Somut uyuşmazlıkta, işyeri değişikliği bildiriminden önce davacının çalışmakta olduğu ... ile ilgili şehir merkezindeki çağrı merkezi işyerinden çıkışı bildirilmiş, 02/10/2014 tarihinde İncesu’daki yine davalı şirkete ait çağrı merkezi işyerinden işe girişi yapılmıştır. Tanık anlatımlarına göre davacı İncesu işyerinde bir süre eğitim almıştır. Davacı değiştirilen işyerinde eğitim almakta iken işyeri değişikliğinin davacıya sözlü olarak bildirilmesi üzerine, davacı işverene gönderdiği ihtarname ile yapılan işyeri değişikliğinin iş şartlarında esaslı mahiyette değişiklik olduğunu ve kabul etmediğini, eski işine iade edilmediği takdirde iş akdinin işverence feshedilmiş sayılacağını bildirmiştir. İşveren ise davacının iş şartlarında esaslı değişiklik iddialarını kabul etmediklerini, iş sözleşmesinde işverenin iş ve işyeri değişikliği yapma hakkının bulunduğunu, yeni görev yerinde işe başlamadığı takdirde iş akdinin devamsızlık sebebiyle haklı sebeple feshedileceğini bildirmiştir.
Mahkemece işçinin çalışma koşullarında esaslı değişiklik yapılması ve davacının çalışma koşullarının ağırlaşması nedeniyle nedeniyle iş akdinin davacı tarafından haklı nedenle feshedildiği kabul edilmiş ise de, varılan sonuç dosya içeriği ile örtüşmemektedir.
Dosya kapsamına göre davacının imzaladığı iş sözleşmesi ile saklı tuttuğu iş ve işyeri değişikliği yapma hakkına istinaden davacının çalışmakta olduğu işyeri işverence değiştirilmiştir.
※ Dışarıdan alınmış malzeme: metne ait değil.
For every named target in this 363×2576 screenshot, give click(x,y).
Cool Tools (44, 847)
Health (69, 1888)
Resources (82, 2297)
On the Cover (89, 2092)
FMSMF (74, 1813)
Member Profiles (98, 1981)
Yapılan değişikliğin kötü niyetle yapıldığı ispat edilememiştir. İşyeri değişikliği neticesinde yeni işyerinde işe devam etmediği gerekçesi ile işverence gerçekleştirilen fesih yukarıda anılan ilke kararları uyarınca geçerli fesih netiliğinde olup davacıya kıdem ve ihbar tazminatı ödenmesi gerektiği anlaşıldığından, ihbar tazminatı talebinin kabulüne karar verilmesi gerekir iken aksi düşünce ile verilen karar hatalı olup bozmayı gerektirmiştir.
SONUÇ: Temyiz olunan kararın yukarıda yazılı sebeple BOZULMASINA, peşin alınan temyiz harcının istek halinde ilgililere iadesine, 26.02.2019 tarihinde oybirliğiyle karar verildi.